在檢測濃度范圍內(nèi)，隨著濃度的增加，還原能力逐漸增強，在質(zhì)量濃度為24 mg/mL時，桑枝低聚糖的Fe3+還原能力為（63.24±3.66）mmol/L FeSO4，桑枝多糖的 Fe3+還原能力為（26.34±0.43）mmol/L FeSO4，低聚異麥芽糖對Fe3+的還原能力較弱，僅為（3.34±0.50）mmol/L FeSO4。相同質(zhì)量濃度下Fe3+的還原能力：VC>桑枝低聚糖>桑枝多糖>低聚異麥芽糖。

綜上，桑枝低聚糖對DPPH自由基、ABTS+自由基具有不同程度的清除能力，對Fe3+具有較好的還原能力。并且總抗氧化能力隨桑枝低聚糖濃度的升高而增強，在一定濃度范圍內(nèi)呈量效關(guān)系，較桑枝多糖有明顯提升，且強于低聚異麥芽糖。多糖的抗氧化活性與糖鏈上游離羥基相關(guān)，酶解后的低聚糖糖鏈縮短，暴露的游離羥基增多，可結(jié)合的自由基增多，抗氧化活性增強[33]。人體在新陳代謝的過程中會產(chǎn)生大量自由基，對組織細胞DNA造成損傷，誘發(fā)各種慢性疾病?？谇恢写嬖诖罅孔杂苫滓l(fā)齲齒、牙周病、咀嚼肌疾病等，清除口腔內(nèi)自由基有利于預(yù)防口腔疾病，所以桑枝低聚糖有望應(yīng)用于口腔保健用品。

3 結(jié)論

本試驗采用響應(yīng)面法優(yōu)化了桑枝低聚糖的酶解制備工藝。首先研究不同酶制備的桑枝低聚糖對變異鏈球菌的抑制率，再以抑菌率為指標(biāo)，考察酶添加量、酶解溫度、酶解時間對桑枝低聚糖抑菌率的影響，采用Box-Behnken響應(yīng)面法優(yōu)化桑枝低聚糖的制備工藝，并且探究了桑枝低聚糖的抗氧化能力。得到最佳制備工藝：β-葡聚糖酶添加量為485 U/mL，酶解時間3.6 h，酶解溫度44℃，在此條件下變異鏈球菌的抑制率為（68.30±3.96）%。各因素對桑枝低聚糖抑菌率的影響程度：酶解溫度>酶解時間>酶添加量。

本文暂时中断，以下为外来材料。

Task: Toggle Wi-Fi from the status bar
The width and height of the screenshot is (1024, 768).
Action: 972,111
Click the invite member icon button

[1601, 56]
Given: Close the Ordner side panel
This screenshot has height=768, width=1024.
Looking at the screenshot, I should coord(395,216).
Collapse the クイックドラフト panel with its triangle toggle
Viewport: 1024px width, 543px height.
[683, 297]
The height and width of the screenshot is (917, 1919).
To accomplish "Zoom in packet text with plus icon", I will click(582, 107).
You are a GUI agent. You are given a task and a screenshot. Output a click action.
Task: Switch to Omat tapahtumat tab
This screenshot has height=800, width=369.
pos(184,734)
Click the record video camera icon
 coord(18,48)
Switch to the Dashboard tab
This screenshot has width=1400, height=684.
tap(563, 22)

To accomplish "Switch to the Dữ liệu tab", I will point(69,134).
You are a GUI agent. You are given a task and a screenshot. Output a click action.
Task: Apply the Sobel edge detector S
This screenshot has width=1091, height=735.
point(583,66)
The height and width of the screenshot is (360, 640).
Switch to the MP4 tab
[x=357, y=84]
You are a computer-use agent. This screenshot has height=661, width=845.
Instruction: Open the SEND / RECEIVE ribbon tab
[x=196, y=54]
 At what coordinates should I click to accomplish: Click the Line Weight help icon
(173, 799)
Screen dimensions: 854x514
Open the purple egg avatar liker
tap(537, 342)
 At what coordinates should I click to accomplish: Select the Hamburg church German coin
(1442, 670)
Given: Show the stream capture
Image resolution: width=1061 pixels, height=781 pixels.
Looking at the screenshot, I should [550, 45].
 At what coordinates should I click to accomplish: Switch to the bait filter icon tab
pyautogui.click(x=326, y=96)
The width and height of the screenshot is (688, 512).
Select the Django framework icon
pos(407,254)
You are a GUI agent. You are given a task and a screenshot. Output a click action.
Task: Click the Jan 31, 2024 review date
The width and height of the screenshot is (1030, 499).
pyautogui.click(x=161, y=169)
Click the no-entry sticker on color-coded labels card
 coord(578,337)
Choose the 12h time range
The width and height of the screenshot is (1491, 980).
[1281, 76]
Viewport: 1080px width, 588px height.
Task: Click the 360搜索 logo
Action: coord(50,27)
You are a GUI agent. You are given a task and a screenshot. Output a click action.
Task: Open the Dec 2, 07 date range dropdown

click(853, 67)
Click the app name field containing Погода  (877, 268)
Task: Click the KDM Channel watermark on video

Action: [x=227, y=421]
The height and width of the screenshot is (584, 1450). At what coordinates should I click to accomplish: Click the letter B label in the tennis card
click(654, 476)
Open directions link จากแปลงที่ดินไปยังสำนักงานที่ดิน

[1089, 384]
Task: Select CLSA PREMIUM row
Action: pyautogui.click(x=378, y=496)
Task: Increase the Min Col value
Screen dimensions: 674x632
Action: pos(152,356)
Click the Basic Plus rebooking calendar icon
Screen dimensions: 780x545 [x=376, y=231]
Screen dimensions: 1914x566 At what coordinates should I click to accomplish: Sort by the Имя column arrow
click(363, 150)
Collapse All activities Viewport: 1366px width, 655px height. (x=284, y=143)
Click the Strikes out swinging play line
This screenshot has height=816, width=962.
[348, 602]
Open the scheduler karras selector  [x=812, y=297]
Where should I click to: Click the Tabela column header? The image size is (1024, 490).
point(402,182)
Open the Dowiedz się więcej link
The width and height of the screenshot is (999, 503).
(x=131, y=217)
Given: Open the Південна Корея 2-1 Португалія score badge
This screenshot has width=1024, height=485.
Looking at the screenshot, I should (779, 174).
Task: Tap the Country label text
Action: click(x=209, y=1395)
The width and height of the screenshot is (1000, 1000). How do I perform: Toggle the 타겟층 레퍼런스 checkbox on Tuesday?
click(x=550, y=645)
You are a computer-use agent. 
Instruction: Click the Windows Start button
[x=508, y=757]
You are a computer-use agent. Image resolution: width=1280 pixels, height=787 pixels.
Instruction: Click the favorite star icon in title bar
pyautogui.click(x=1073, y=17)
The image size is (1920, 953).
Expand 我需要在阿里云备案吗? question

在此制備工藝下的桑枝低聚糖對DPPH、ABTS+自由基均有清除作用，其總抗氧化能力隨著質(zhì)量濃度的升高而增強，并且桑枝低聚糖的抗氧化活性均高于同質(zhì)量濃度的商品化低聚糖。本試驗探究了桑枝低聚糖對變異鏈球菌的抑制效果，為進一步提高蠶桑資源的綜合利用提供技術(shù)參考。